As shown in Figure 7a and Figure 8a,b, the following relations were satisfied for the homogeneity conditions of the solutions: ${({\Phi }_S^A)}_R$ = ${({\Phi }_S^B)}_R$ = ${({\Phi }_S)}_R$, ${({\Phi }_F^A)}_R$ = ${({\Phi }_F^B)}_R$ = ${({\Phi }_F)}_R,$ and ${({\Phi }_U^A)}_R$ = ${({\Phi }_U^B)}_R$ = ${({\Phi }_U)}_R$. In contrast, for the conditions of concentration polarization, the following relations were fulfilled: ${({\Phi }_S^A)}_R$ > ${({\Phi }_S^B)}_R$ < ${({\Phi }_S)}_R$, ${({\Phi }_F^A)}_R$ > ${({\Phi }_F^B)}_R$, ${({\Phi }_F^A)}_R$ > ${({\Phi }_F)}_R$, ${({\Phi }_F^B)}_R$ < ${({\Phi }_F)}_R$, ${({\Phi }_U^A)}_R$ > ${({\Phi }_U^B)}_R$, ${({\Phi }_U^B)}_R$ = ${({\Phi }_U)}_R$ (for $\mathsf{\Delta }$C = −500 mol m⁻³), ${({\Phi }_U^B)}_R$ < ${({\Phi }_U)}_R$ (for $\mathsf{\Delta }$C > −500 mol m⁻³), ${({\Phi }_U^B)}_R$ > ${({\Phi }_U)}_R$ (for $\mathsf{\Delta }$C < −500 mol m⁻³), and ${({\Phi }_U^B)}_R$ < ${({\Phi }_U)}_R$.

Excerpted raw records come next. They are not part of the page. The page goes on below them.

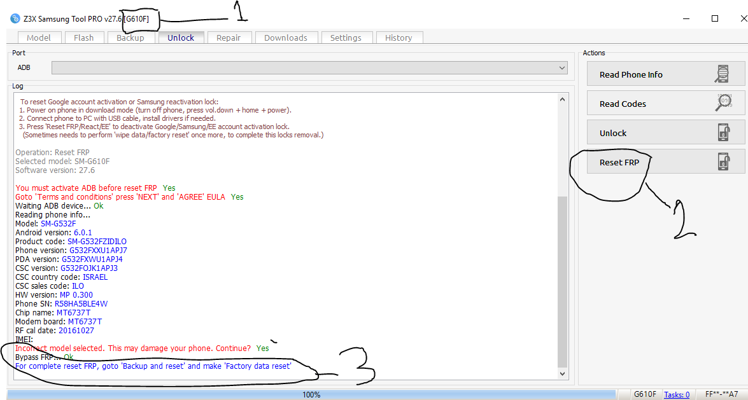
Task: Click the Unlock padlock phone icon
Action: pos(723,132)
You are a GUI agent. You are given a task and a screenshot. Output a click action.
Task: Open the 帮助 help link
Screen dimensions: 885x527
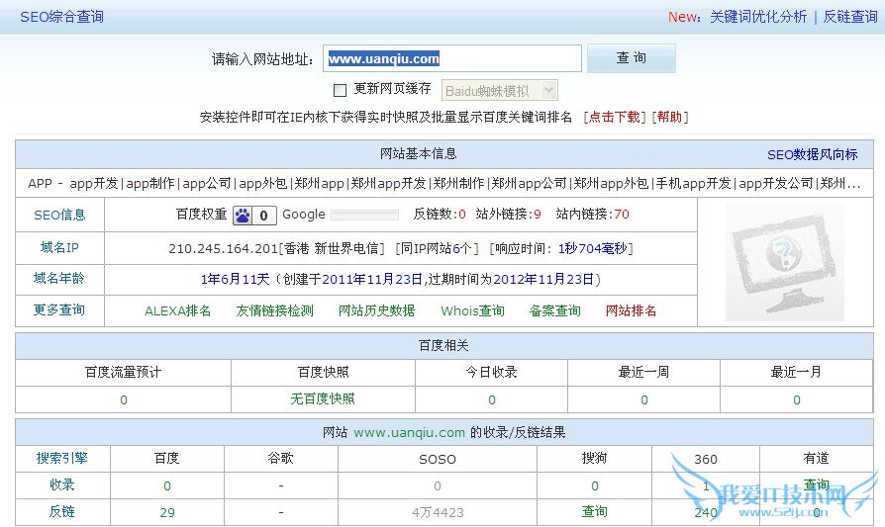click(669, 117)
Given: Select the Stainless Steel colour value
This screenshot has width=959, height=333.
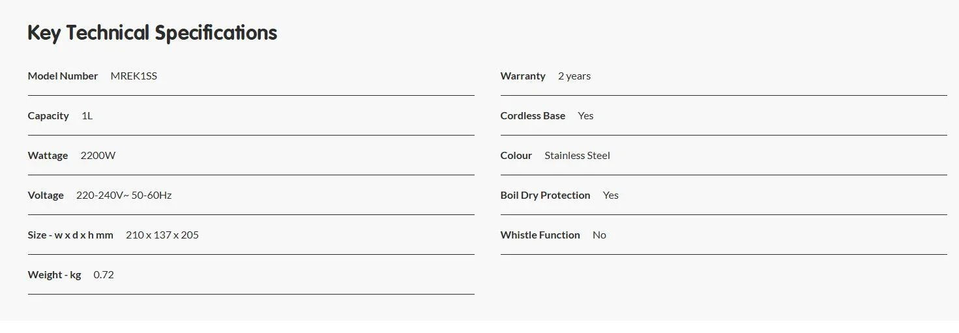Looking at the screenshot, I should (x=577, y=155).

The ${({\Phi }_F^r)}_R$ is a measure of the flux of F-energy, that is, that part of the (${\Phi }_U^r{)}_R$ that can be converted into useful work. The conversion efficiency of U-energy to F-energy for the same values of $∆C$ ranged from 12 to 36% (for conditions of homogeneity of solutions separated by the membrane). For diffusion conditions (configuration B), the efficiency of the U-energy to F-energy conversion was contained in the range from 50 to 57%, and for diffusion–convection conditions (configuration B) the efficiency ranged from 50 to 79%. Although this efficiency was relatively high, the amount of F-energy produced was small. The amount of this energy can be important in biological microsystems.

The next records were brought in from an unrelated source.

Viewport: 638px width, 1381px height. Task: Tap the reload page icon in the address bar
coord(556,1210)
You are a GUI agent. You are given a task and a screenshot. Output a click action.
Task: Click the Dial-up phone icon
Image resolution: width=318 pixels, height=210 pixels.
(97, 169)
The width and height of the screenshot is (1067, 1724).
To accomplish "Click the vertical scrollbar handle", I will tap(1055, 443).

The procedure presented in this paper for evaluating membrane transport properties and energy conversion in a membrane system could be useful for any biological or artificial membranes [46,47,48,49,50].

4. Conclusions

This study presents the following results:

• Developed within the framework of the Kedem–Katchalsky–Peusner formalism, the procedure using the Peusner coefficients $R_{ij}^r$ (i = j ∈ {1, 2}, r = A, B) and $R_{det}^r$ is suitable for evaluating the transport properties of polymer membranes and assessing the conversion of internal energy (U-energy) to useful energy (F-energy) and degraded energy (S-energy).
• Peusner coefficients $R_{12}^r$ and $R_{21}^r$ are related to the membrane Peclét coefficients ${\alpha }_s^r$ and ${\alpha }_v^r$.
• The procedure developed in this paper to evaluate the conversion of internal energy (U-energy) to useful energy (F-energy) and degraded energy (S-energy) requires the calculation of the value of the flux of S-energy ${({\Phi }_S^r)}_R$ and efficiency factors ${(e_{12}^r)}_R$ and ${(e_{21}^r)}_R$, followed by the fluxes of F-energy $(\left({\Phi }_F^r{)}_R\right)$ and U-energy (${({\Phi }_U^r)}_R$).
• The procedure proposed in the paper can be applied to membranes for which the coefficients $L_P$, ${\sigma }_v$, ${\sigma }_s$, and $\omega$ can be determined experimentally.